Architecture Overview

architecture system-design components

This document provides a high-level overview of the Arabic Sign Language Recognition system architecture, component interactions, and data flow.

System Architecture

graph TB
    subgraph "Frontend (Browser)"
        A[User Camera] --> B[HTML5 Canvas]
        B --> C[WebSocket Client]
        C --> D[live-signs.js]
    end
    
    subgraph "Backend (FastAPI)"
        E[WebSocket Handler] --> F[Frame Buffer]
        F --> G[Motion Detector]
        G --> H[MediaPipe Processor]
        H --> I[Keypoint Extractor]
        I --> J[ONNX Inference]
        J --> K[Sign Classifier]
    end
    
    subgraph "Models & Data"
        L[ONNX Model]
        M[MediaPipe Models]
        N[Sign Labels]
    end
    
    C <-->|Binary Frames| E
    J --> L
    H --> M
    K --> N
    K -->|JSON Response| C
    
    style A fill:#e1f5ff
    style L fill:#ffe1e1
    style M fill:#ffe1e1
    style N fill:#ffe1e1

Component Overview

1. Frontend Layer

Technology: HTML5, CSS3, JavaScript (Vanilla)

Components:

  • Camera Handler: Captures video frames from webcam
  • WebSocket Client: Establishes real-time connection to backend
  • UI Controller: Displays recognized signs, confidence scores, and skeletal visualizations.
  • Frame Encoder: Converts canvas frames to JPEG for transmission, including optimization flags.
  • Visualization Engine: Renders body-region specific landmarks and connections.

Key Files:

See Web Interface Design for details.

2. API Layer

Technology: FastAPI, Uvicorn, WebSockets

Components:

  • FastAPI Application: HTTP server and routing
  • WebSocket Handler: Manages real-time frame processing
  • CORS Middleware: Handles cross-origin requests
  • Lifespan Manager: Model loading and cleanup

Key Files:

Functions:

  • lifespan() - Loads ONNX model on startup
  • ws_live_signs() - Main WebSocket handler
  • live_signs_ui() - Serves frontend HTML

See FastAPI Application for details.

3. Processing Pipeline

Technology: OpenCV, MediaPipe, NumPy

Components:

Frame Buffer

Asynchronous queue for managing incoming frames between the producer and consumer tasks.

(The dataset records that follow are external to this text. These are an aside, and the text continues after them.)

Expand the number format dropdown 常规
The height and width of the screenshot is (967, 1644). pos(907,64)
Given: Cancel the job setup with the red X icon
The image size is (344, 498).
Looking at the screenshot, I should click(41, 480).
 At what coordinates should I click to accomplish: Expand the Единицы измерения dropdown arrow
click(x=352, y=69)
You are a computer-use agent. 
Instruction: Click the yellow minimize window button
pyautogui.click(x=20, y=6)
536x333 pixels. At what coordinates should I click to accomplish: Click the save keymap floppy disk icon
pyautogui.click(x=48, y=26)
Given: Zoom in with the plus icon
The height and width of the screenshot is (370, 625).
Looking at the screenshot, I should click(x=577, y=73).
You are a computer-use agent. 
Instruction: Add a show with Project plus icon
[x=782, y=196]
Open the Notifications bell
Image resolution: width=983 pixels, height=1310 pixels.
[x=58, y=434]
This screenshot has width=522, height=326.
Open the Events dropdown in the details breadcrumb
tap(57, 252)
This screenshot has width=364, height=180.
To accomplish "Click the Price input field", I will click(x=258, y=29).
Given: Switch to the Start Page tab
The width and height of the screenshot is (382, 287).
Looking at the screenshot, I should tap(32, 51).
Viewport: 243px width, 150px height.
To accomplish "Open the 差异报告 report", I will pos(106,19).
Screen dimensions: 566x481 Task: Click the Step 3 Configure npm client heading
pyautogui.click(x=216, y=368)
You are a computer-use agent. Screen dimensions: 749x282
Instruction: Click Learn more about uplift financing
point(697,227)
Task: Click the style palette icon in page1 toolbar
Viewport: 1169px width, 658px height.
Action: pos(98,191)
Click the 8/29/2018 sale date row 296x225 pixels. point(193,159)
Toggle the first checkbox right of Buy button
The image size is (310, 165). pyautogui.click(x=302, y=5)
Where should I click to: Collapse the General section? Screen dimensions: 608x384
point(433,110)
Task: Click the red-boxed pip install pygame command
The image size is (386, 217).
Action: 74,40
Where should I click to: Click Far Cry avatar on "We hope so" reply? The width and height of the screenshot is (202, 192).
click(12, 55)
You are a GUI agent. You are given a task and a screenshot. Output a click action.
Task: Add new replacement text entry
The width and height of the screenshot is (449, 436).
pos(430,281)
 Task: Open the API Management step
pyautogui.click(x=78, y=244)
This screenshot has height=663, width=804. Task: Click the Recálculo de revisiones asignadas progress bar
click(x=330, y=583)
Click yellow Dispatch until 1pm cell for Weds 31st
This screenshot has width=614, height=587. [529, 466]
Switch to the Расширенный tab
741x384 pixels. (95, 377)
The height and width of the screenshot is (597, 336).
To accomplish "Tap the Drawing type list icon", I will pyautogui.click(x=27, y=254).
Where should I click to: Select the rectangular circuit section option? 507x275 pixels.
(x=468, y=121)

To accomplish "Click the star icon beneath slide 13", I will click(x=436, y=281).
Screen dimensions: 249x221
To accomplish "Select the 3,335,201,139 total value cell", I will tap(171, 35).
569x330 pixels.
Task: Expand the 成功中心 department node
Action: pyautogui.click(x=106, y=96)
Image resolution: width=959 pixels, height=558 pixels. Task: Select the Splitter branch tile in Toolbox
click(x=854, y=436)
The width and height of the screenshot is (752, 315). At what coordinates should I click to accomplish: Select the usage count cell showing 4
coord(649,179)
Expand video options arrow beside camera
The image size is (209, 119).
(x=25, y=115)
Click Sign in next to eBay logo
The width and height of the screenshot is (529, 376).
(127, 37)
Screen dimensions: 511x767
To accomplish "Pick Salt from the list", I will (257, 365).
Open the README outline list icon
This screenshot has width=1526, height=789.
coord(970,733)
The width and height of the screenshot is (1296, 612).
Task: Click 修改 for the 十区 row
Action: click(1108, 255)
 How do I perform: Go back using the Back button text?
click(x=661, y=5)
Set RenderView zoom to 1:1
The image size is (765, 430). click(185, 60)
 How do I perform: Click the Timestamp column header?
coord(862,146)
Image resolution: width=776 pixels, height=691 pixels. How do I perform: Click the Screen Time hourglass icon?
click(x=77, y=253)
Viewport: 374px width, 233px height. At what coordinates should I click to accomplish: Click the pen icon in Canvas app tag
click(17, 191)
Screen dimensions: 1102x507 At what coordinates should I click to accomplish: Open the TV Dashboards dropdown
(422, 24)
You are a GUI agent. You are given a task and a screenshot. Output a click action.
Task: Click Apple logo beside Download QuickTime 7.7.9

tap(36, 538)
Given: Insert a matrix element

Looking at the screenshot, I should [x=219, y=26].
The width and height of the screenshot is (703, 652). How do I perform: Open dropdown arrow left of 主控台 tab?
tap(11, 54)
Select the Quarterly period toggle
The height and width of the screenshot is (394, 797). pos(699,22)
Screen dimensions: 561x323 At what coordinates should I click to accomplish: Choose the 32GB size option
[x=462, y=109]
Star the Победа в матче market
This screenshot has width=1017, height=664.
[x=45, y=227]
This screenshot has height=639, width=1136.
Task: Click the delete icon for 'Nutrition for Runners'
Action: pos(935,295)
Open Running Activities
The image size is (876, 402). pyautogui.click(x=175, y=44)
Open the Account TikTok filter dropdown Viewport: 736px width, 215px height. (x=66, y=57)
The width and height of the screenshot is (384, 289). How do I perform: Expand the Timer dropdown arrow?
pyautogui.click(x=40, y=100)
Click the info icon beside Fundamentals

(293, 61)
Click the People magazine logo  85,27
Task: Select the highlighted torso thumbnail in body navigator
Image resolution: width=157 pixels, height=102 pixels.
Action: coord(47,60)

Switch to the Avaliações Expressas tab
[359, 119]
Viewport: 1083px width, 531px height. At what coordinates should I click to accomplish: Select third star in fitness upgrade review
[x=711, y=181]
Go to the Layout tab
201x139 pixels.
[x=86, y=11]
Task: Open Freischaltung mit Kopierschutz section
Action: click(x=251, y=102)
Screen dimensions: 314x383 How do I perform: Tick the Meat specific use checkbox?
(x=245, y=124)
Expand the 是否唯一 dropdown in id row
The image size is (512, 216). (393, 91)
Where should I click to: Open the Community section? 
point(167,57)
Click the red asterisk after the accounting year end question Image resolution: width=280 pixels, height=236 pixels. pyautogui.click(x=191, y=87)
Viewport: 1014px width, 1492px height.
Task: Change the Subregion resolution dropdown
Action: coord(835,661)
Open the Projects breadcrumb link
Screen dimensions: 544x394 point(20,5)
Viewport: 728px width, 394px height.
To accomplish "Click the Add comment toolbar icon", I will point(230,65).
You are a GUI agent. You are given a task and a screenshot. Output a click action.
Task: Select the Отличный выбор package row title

Key Class: asyncio.Queue (integrated in live_processing.py)

Methods:

  • add_frame() - Adds frame to buffer
  • get_frame() - Retrieves frame by index
  • clear() - Resets buffer

Motion Detection

Detects movement to trigger sign recognition.

Key Class: MotionDetector in cv2_utils.py

Methods:

  • detect() - Compares consecutive frames
  • convert_small_gray() - Preprocesses frames

Keypoint Extraction

Extracts pose, face, and hand landmarks using MediaPipe.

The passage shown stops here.